Identification of GYRKPPFNGSIFamide (crustacean-SIFamide) in the crayfish Procambarus clarkii by topological mass spectrometry analysis

Abstract

A new concept relating to the purification protocol for biological proteins and peptides has been designed as “topological mass spectrometry analysis,” in combination with MALDI-TOF MS using slices of tissues, chromatographic purification from the extract of tissues, molecular cloning for the determination of the precursor structure, and capillary LC-MS/MS analysis for elucidation of its posttranslational modifications. In an actual application, we identified an α-amidated neuropeptide from the red swamp crayfish ( Procambarus clarkii) brain.

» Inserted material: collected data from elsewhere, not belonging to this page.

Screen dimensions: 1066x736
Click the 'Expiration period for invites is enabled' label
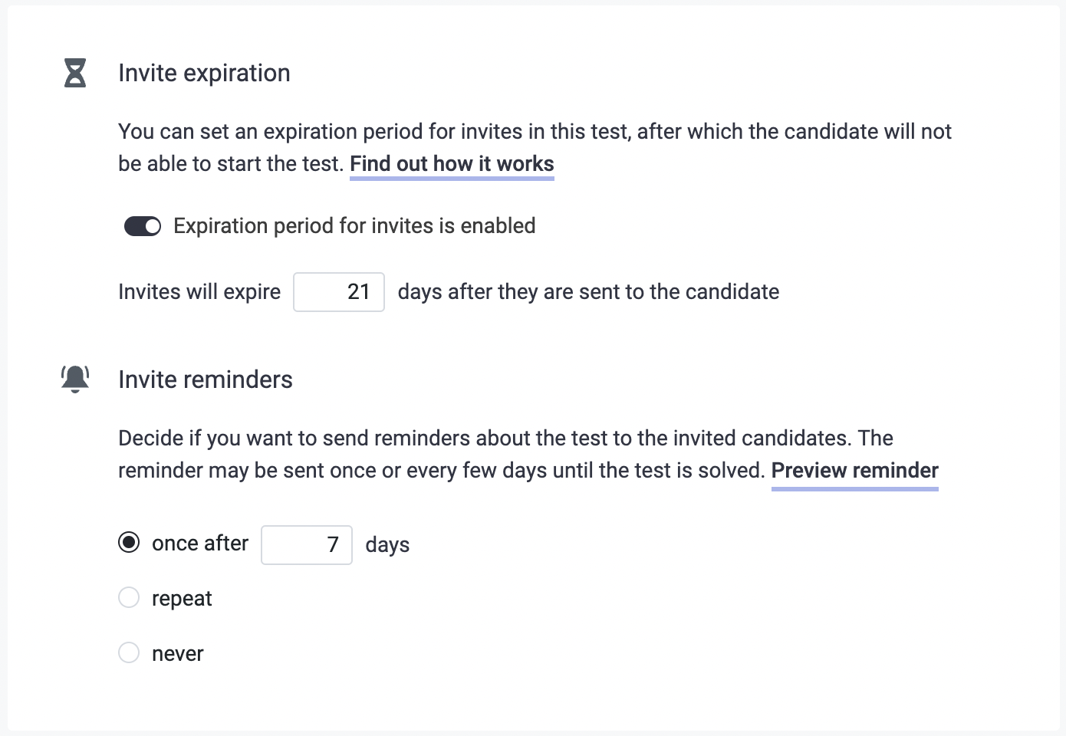click(x=354, y=226)
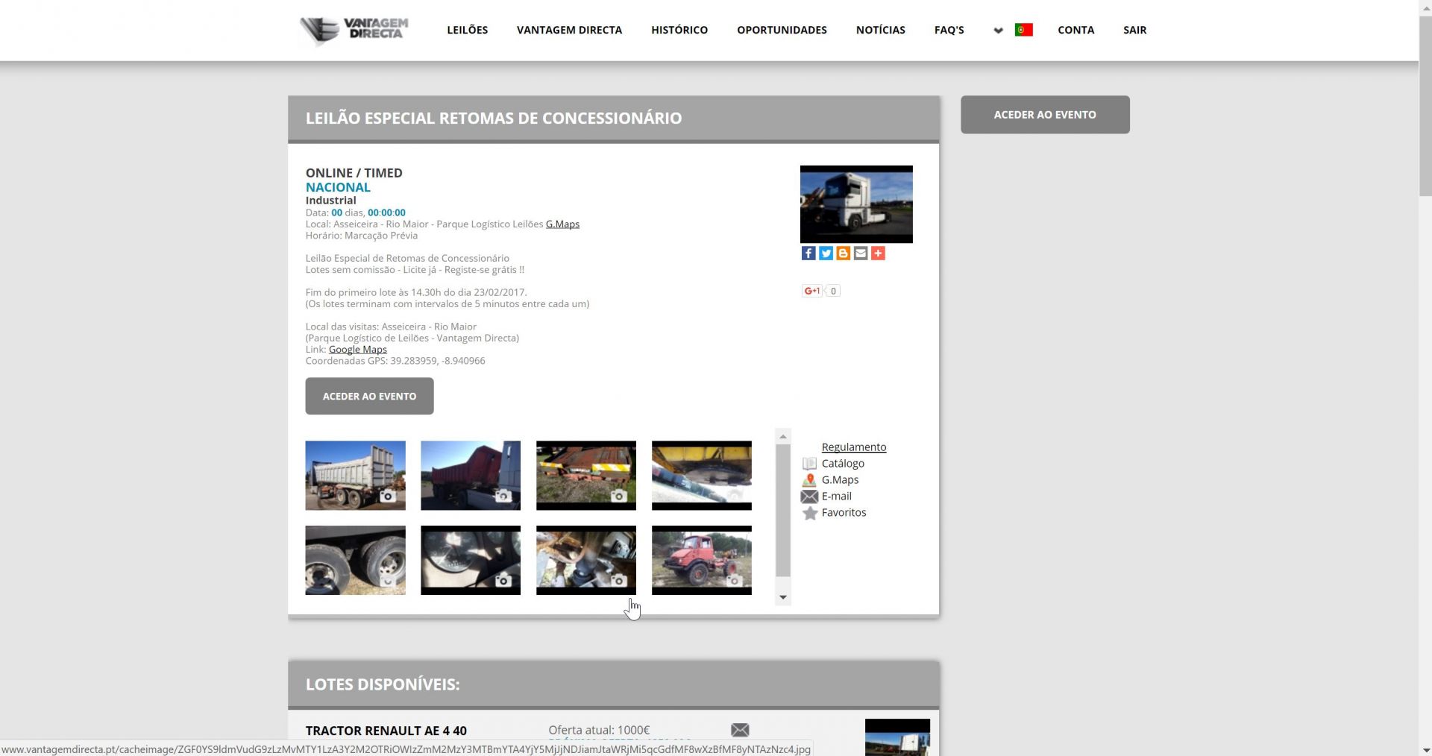Viewport: 1432px width, 756px height.
Task: Open the Leilões menu
Action: tap(467, 30)

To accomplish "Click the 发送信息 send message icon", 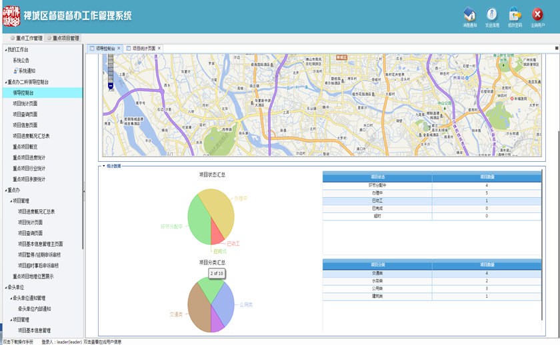I will (x=492, y=15).
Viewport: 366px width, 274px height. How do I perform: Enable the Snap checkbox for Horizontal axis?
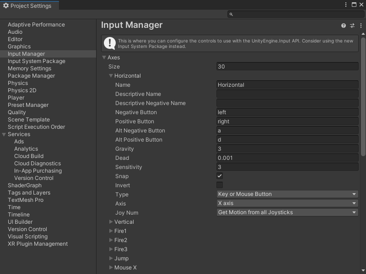(x=219, y=176)
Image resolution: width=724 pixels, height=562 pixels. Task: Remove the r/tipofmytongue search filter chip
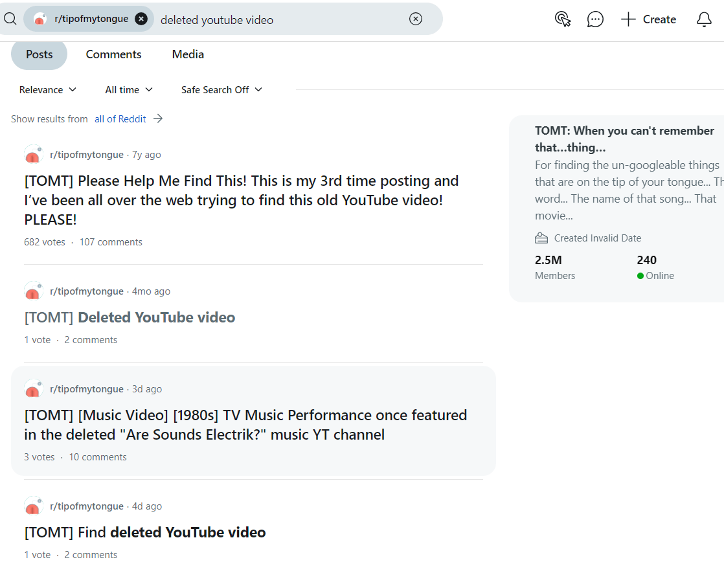[141, 19]
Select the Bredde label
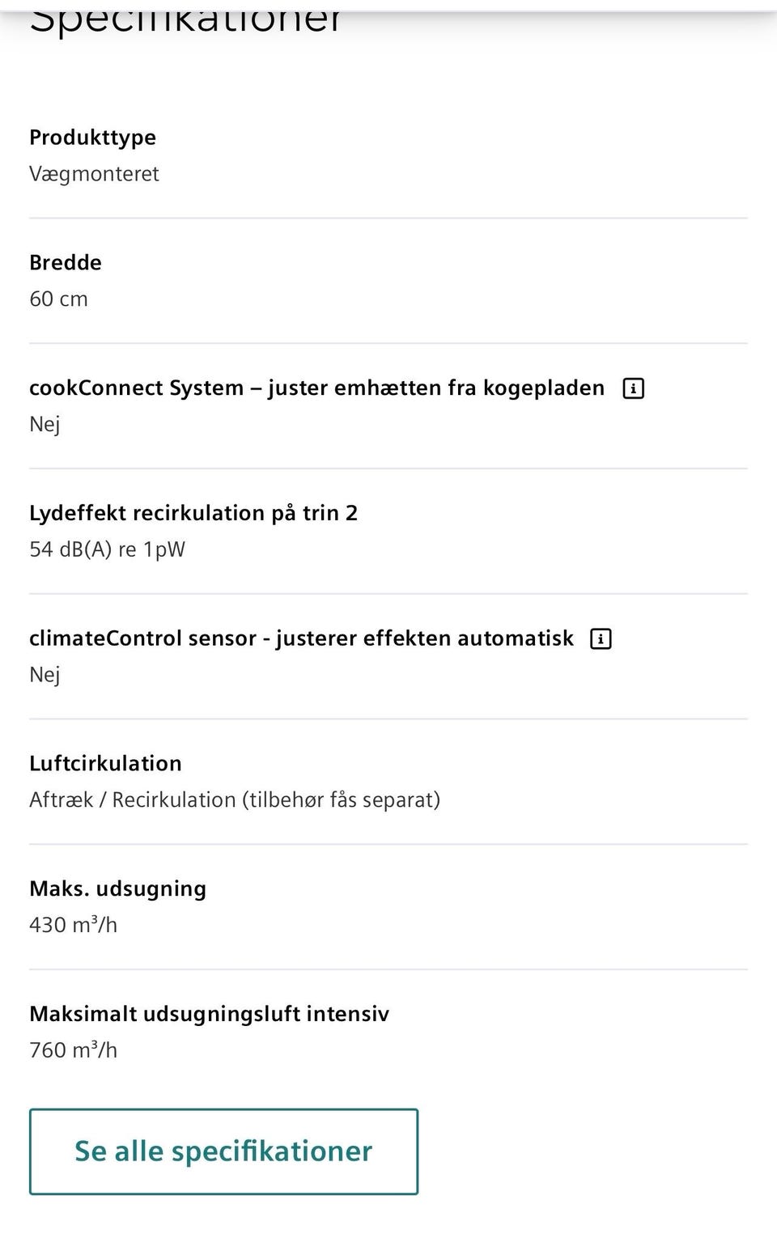The height and width of the screenshot is (1251, 777). pos(66,262)
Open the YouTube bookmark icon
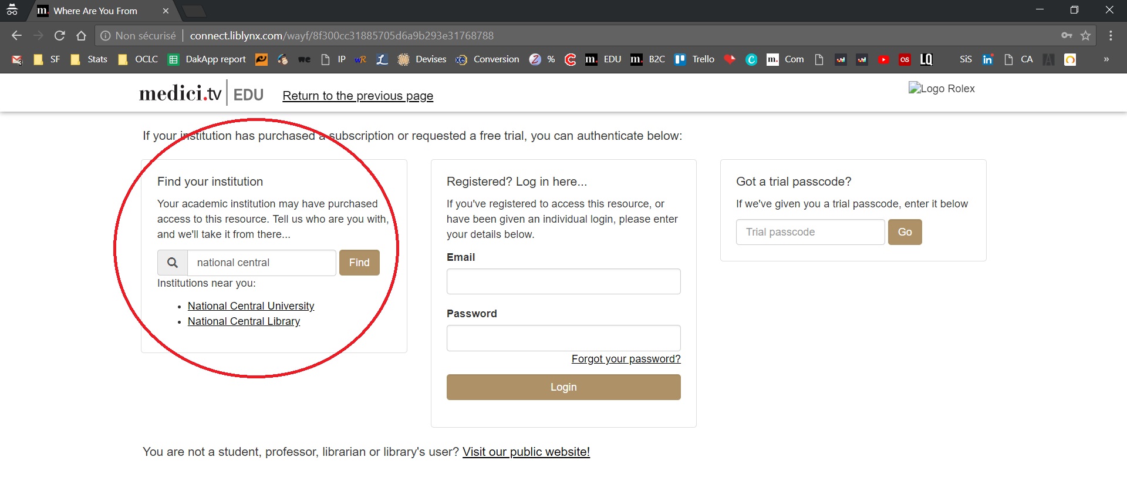Viewport: 1127px width, 497px height. (x=883, y=59)
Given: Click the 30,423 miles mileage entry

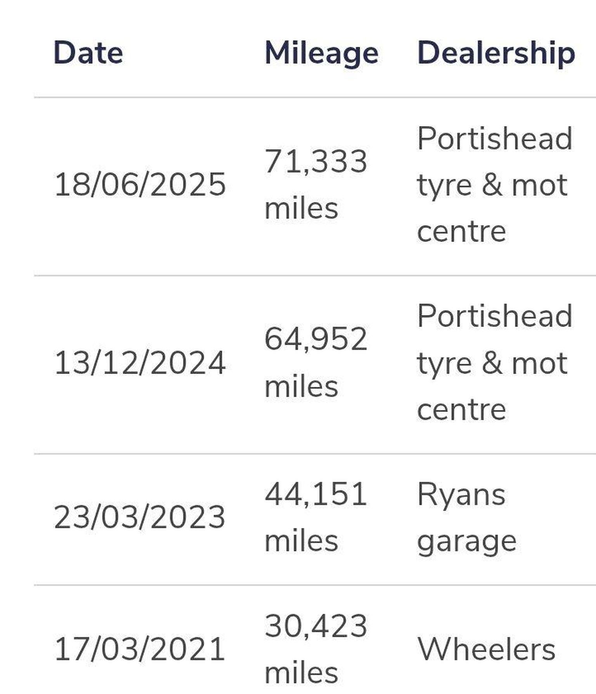Looking at the screenshot, I should pos(315,649).
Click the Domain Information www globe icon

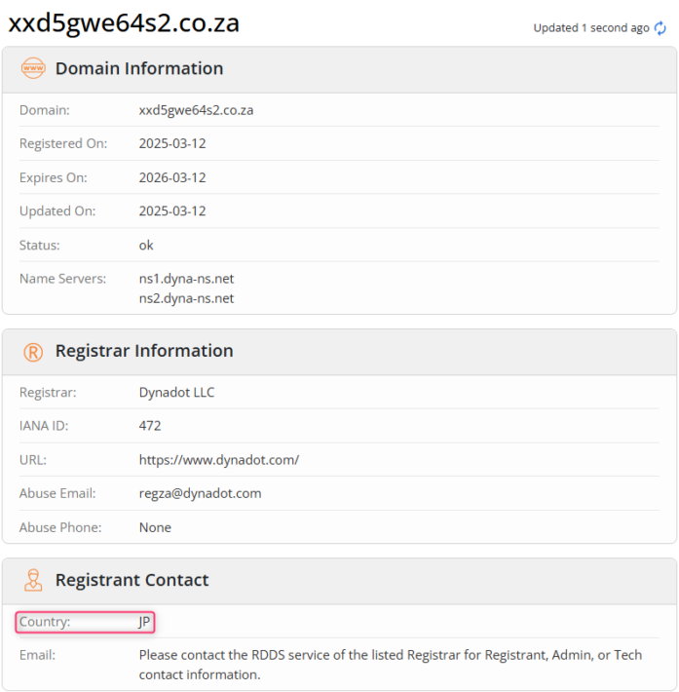pyautogui.click(x=33, y=69)
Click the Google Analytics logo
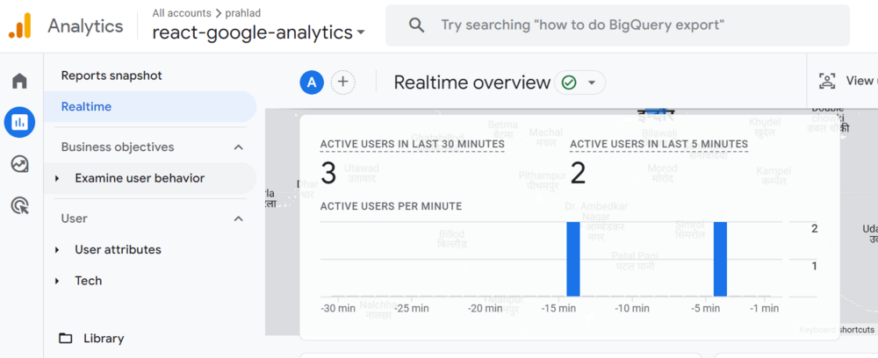878x358 pixels. click(x=20, y=26)
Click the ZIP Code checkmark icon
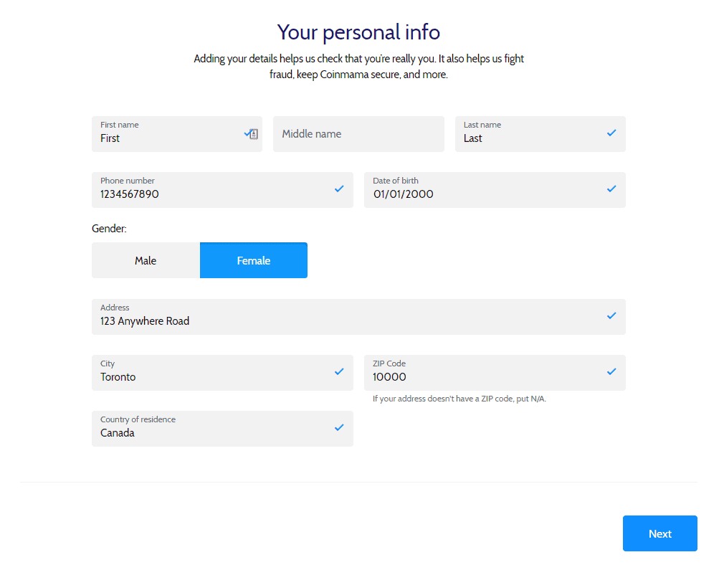The height and width of the screenshot is (580, 724). (611, 371)
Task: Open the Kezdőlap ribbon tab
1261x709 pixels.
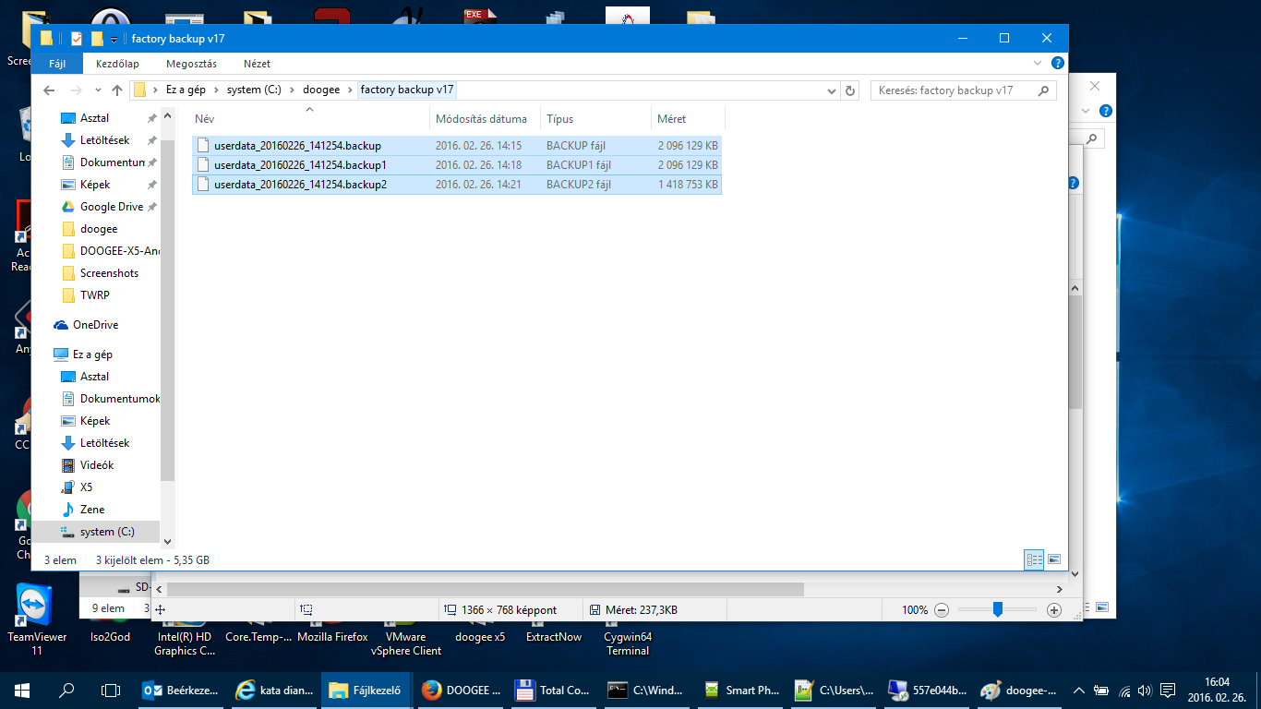Action: 117,64
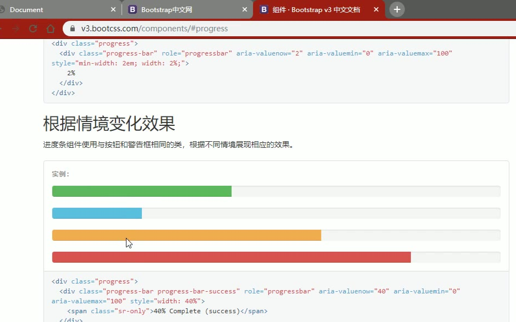Screen dimensions: 516x322
Task: Click the orange warning progress bar
Action: click(186, 235)
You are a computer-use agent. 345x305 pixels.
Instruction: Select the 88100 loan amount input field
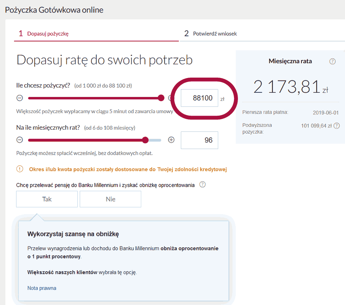[x=199, y=98]
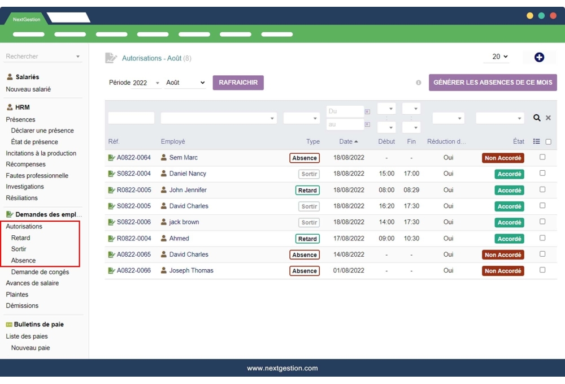Expand the Type filter dropdown
Viewport: 565px width, 384px height.
pos(302,118)
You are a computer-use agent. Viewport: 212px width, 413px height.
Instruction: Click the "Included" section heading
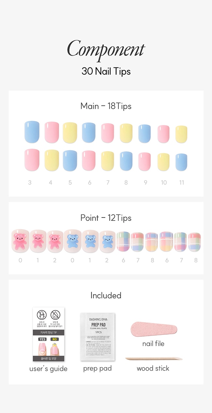pos(106,295)
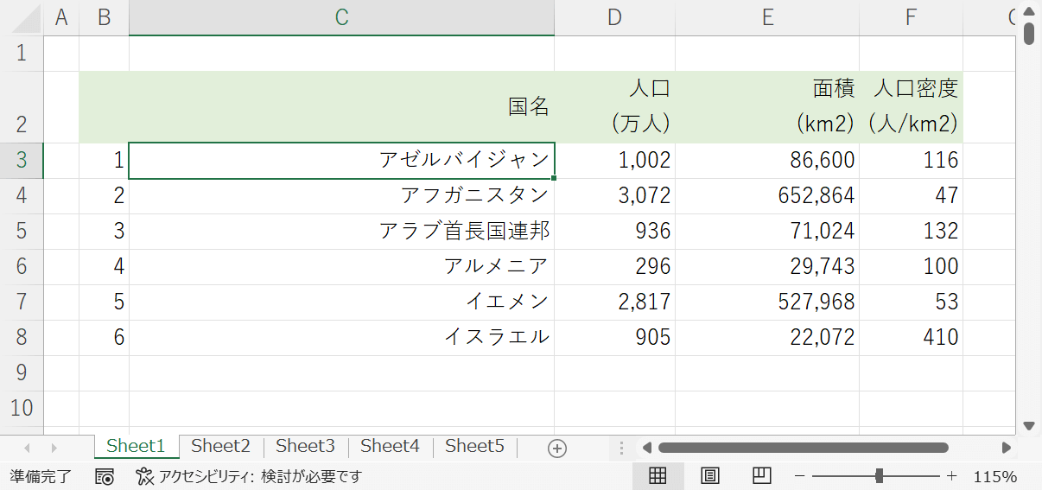Switch to Page Break Preview view
The width and height of the screenshot is (1042, 490).
tap(761, 476)
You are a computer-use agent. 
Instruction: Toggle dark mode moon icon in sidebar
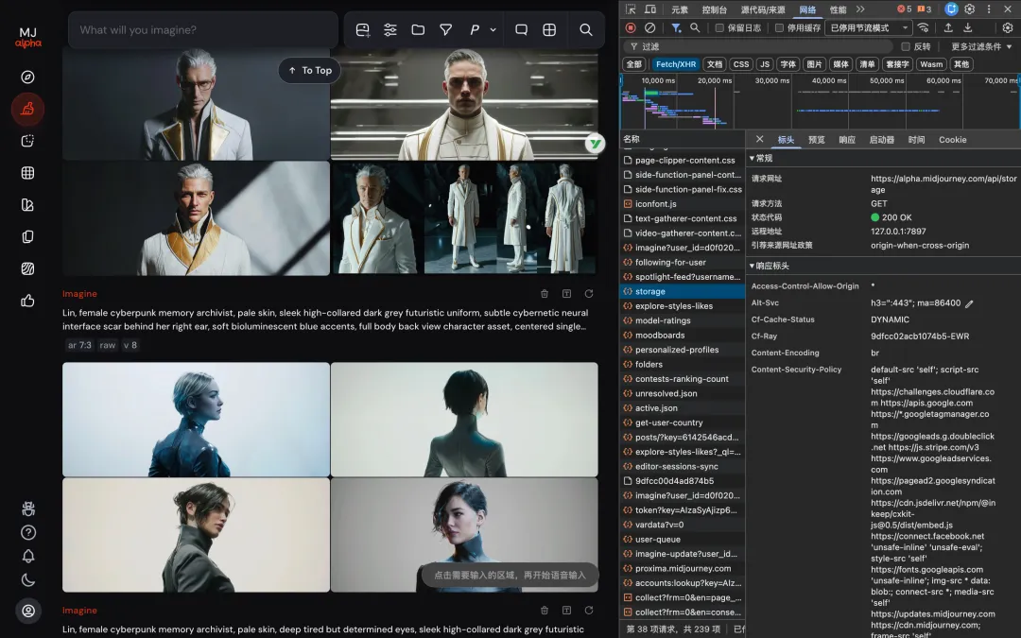click(28, 579)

Initially, an MS number of around m/ z 1382 was found by the direct MALDI-TOF MS analysis with slices of the accessory lobe of the brain. After two steps of reversed-phase HPLC separation with brain extract, the structure of a 1381 Da peptide was sequenced to the GYRKPPFNGSIFamide (named crustacean-SIFamide). Subsequently, the cDNA has been characterized and encodes a 76 amino acid precursor protein that contains a signal sequence, one copy of GYRKPPFNGSIFG and one additional peptide. The RT-PCR analysis implied that the mRNA of the neuropeptide was expressed throughout the nervous system of the crayfish. Furthermore, immunostaining demonstrated that the neuropeptide is distributed in the olfactory lobe, accessory lobe, olfactory globular tract, and olfactory lobe cells. In addition, database searches revealed that there are homologous sequences of the AYRKPPFNGSIFamide in the genome library of fruitfly Drosophila melanogaster and AYRKPPFNGSLFamide isolated from the grey fleshfly Neobellieria bullata, and GYRKPPFNGSIFamide isolated from the giant tiger prawn Penaeus monodon. These results suggested that the neuropeptide family might be widely distributed in arthropods and plays a significant role in the nervous system.